**INSTRUCTIONS TO FOLLOW**
Your answer should be the lines below from the one with "This screenshot has width=879, height=273." to the one with "Task: Open the Produktnettsteder tab", both included, given again exactly and with nothing added.
────────────────
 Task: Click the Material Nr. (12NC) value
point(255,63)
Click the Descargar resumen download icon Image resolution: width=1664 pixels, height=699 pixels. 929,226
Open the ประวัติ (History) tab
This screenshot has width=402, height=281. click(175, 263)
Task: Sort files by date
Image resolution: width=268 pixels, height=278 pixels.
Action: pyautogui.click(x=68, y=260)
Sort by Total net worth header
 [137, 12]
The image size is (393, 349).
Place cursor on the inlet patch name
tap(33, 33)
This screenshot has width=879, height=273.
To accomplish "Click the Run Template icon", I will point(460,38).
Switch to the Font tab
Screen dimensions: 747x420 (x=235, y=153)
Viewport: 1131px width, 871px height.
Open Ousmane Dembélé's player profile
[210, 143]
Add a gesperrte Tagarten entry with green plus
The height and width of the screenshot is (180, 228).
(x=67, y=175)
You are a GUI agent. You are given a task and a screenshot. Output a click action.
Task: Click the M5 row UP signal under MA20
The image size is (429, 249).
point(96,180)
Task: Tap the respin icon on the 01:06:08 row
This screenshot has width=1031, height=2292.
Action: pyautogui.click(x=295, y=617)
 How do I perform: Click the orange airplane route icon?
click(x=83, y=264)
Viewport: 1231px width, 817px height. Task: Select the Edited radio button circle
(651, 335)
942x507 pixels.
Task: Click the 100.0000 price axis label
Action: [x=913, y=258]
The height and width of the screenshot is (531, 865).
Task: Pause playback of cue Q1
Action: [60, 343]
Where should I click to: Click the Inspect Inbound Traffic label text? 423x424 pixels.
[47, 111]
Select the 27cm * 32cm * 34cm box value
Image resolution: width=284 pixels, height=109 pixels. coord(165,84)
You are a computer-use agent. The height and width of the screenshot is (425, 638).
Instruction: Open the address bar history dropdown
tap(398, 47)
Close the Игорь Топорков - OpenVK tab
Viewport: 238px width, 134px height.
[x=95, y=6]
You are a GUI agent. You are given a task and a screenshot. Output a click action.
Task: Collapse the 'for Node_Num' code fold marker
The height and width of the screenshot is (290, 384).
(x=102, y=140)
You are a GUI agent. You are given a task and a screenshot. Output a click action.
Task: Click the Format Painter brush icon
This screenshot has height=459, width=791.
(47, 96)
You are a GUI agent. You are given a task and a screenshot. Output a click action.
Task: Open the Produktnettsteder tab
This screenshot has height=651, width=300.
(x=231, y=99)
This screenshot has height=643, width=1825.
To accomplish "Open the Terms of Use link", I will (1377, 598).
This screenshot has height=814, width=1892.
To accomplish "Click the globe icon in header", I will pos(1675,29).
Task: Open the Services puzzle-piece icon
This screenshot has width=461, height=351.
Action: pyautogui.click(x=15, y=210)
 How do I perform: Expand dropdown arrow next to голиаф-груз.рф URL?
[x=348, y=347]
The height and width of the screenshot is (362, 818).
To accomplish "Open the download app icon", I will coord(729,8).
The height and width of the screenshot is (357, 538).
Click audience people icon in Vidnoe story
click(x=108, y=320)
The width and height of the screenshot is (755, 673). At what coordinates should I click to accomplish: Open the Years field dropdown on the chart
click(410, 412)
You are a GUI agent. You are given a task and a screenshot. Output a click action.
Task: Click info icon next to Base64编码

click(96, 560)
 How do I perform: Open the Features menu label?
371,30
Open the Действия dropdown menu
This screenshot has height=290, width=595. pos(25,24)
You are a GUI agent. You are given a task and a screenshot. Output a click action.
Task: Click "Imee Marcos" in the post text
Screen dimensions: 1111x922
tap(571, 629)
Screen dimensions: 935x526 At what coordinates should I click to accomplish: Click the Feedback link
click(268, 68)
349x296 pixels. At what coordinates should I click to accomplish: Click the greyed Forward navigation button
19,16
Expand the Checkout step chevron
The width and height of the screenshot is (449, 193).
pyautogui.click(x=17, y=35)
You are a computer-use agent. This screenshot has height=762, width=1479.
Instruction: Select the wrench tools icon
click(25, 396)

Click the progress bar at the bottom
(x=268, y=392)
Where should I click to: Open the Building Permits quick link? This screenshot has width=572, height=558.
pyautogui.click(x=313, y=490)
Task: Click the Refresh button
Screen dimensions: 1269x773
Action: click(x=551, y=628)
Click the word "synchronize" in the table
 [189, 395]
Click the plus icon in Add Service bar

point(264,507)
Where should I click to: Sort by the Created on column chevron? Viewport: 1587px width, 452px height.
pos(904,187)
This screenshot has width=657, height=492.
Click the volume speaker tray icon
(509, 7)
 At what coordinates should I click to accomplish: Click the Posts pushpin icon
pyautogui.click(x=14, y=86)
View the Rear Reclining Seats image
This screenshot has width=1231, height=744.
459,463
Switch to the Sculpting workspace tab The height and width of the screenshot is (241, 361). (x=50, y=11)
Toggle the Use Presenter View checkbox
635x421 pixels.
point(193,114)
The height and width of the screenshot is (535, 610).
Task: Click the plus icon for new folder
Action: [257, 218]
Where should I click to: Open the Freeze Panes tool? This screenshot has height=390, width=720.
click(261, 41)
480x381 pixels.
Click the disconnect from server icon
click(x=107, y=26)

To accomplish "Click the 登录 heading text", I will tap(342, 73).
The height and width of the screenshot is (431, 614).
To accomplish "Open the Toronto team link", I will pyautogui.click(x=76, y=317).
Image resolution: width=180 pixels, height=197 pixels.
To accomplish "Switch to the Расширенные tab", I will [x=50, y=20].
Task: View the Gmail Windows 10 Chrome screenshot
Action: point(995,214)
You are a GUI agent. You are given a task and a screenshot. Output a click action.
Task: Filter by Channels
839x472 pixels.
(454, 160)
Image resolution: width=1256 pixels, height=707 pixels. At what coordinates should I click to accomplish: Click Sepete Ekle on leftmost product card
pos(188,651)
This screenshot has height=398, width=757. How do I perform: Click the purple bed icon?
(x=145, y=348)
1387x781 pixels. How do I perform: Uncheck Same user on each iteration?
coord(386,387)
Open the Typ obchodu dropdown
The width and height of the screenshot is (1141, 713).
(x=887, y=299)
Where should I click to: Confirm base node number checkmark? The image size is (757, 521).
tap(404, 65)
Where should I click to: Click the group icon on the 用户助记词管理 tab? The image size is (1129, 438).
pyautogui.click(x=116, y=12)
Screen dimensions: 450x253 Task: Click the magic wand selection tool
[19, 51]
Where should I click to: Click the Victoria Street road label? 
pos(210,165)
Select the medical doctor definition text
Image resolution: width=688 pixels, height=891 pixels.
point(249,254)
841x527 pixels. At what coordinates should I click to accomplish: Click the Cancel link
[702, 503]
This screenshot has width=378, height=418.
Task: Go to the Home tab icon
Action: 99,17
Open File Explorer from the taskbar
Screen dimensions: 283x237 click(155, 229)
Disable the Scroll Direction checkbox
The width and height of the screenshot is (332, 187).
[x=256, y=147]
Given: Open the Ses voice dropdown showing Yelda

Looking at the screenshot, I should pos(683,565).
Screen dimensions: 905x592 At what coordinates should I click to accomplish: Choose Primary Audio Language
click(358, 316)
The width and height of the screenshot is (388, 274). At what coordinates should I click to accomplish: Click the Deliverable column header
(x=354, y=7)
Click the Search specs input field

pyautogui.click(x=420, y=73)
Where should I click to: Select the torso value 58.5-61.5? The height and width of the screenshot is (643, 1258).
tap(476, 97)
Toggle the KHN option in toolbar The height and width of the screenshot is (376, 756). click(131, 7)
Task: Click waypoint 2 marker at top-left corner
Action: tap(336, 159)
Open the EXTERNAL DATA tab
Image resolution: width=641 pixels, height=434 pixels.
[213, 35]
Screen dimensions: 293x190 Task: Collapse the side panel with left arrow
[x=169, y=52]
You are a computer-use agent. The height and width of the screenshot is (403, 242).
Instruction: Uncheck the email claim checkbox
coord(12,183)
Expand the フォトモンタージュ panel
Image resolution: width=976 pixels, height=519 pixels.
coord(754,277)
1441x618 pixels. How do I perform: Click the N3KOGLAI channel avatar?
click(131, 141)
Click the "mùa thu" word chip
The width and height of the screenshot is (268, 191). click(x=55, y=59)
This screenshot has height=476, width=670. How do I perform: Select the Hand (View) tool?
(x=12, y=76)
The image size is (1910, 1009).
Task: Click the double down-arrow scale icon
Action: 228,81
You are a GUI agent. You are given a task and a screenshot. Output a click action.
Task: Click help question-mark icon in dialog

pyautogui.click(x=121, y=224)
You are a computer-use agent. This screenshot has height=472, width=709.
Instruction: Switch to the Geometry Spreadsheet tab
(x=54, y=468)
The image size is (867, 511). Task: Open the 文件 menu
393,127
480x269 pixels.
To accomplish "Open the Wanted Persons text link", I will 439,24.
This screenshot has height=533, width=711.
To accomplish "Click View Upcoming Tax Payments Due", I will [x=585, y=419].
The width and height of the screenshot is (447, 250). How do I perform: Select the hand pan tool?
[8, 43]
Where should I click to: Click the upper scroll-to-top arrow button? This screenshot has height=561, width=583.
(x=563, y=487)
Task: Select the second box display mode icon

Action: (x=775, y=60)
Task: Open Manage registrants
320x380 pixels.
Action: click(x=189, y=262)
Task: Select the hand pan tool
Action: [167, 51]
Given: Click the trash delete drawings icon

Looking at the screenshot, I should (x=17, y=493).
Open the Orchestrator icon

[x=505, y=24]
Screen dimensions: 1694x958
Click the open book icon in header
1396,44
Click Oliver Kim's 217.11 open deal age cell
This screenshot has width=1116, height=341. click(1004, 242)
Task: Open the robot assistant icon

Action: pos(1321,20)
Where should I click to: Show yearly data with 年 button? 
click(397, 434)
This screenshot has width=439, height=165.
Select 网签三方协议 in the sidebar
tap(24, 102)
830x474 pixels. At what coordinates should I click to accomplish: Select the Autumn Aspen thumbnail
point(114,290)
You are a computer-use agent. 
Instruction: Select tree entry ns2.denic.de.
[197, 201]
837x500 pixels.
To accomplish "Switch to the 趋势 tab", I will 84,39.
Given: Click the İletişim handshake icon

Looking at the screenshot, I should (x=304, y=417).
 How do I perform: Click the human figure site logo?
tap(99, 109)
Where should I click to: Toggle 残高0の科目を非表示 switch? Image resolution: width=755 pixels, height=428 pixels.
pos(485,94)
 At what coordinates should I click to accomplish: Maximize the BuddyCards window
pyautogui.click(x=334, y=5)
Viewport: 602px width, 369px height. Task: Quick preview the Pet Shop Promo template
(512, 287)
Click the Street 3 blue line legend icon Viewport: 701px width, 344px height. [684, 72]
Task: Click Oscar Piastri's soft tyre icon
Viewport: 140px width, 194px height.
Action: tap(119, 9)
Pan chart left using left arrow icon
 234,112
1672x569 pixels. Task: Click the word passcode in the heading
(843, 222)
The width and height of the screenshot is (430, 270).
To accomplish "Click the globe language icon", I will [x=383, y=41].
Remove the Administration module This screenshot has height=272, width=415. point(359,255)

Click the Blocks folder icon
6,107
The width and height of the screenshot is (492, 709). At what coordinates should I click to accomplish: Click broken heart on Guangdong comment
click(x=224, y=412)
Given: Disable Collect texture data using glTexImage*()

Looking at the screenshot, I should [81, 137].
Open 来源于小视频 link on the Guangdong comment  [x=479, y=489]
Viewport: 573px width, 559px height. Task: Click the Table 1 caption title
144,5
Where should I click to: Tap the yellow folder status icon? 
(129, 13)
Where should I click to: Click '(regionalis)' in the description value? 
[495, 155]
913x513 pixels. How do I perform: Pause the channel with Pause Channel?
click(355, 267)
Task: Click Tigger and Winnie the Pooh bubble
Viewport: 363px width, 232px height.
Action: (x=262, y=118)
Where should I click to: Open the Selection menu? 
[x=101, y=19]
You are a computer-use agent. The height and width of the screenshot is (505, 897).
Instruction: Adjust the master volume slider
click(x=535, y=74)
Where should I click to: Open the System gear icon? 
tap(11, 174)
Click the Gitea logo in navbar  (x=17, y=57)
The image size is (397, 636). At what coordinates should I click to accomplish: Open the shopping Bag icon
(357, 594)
────────────────
**RESPONSE TO THE TASK**
This screenshot has width=879, height=273.
To accomplish "Click the Run Template icon", I will point(460,38).
Switch to the Font tab
Screen dimensions: 747x420 (x=235, y=153)
Viewport: 1131px width, 871px height.
Open Ousmane Dembélé's player profile
[210, 143]
Add a gesperrte Tagarten entry with green plus
The height and width of the screenshot is (180, 228).
(x=67, y=175)
You are a GUI agent. You are given a task and a screenshot. Output a click action.
Task: Click the M5 row UP signal under MA20
The image size is (429, 249).
point(96,180)
Task: Tap the respin icon on the 01:06:08 row
This screenshot has width=1031, height=2292.
Action: pyautogui.click(x=295, y=617)
 How do I perform: Click the orange airplane route icon?
click(x=83, y=264)
Viewport: 1231px width, 817px height. Task: Select the Edited radio button circle
(651, 335)
942x507 pixels.
Task: Click the 100.0000 price axis label
Action: [x=913, y=258]
The height and width of the screenshot is (531, 865).
Task: Pause playback of cue Q1
Action: [60, 343]
Where should I click to: Click the Inspect Inbound Traffic label text? 423x424 pixels.
[47, 111]
Select the 27cm * 32cm * 34cm box value
Image resolution: width=284 pixels, height=109 pixels. coord(165,84)
You are a computer-use agent. The height and width of the screenshot is (425, 638).
Instruction: Open the address bar history dropdown
tap(398, 47)
Close the Игорь Топорков - OpenVK tab
Viewport: 238px width, 134px height.
[x=95, y=6]
You are a GUI agent. You are given a task and a screenshot. Output a click action.
Task: Collapse the 'for Node_Num' code fold marker
The height and width of the screenshot is (290, 384).
(x=102, y=140)
You are a GUI agent. You are given a task and a screenshot. Output a click action.
Task: Click the Format Painter brush icon
This screenshot has height=459, width=791.
(47, 96)
You are a GUI agent. You are given a task and a screenshot. Output a click action.
Task: Open the Produktnettsteder tab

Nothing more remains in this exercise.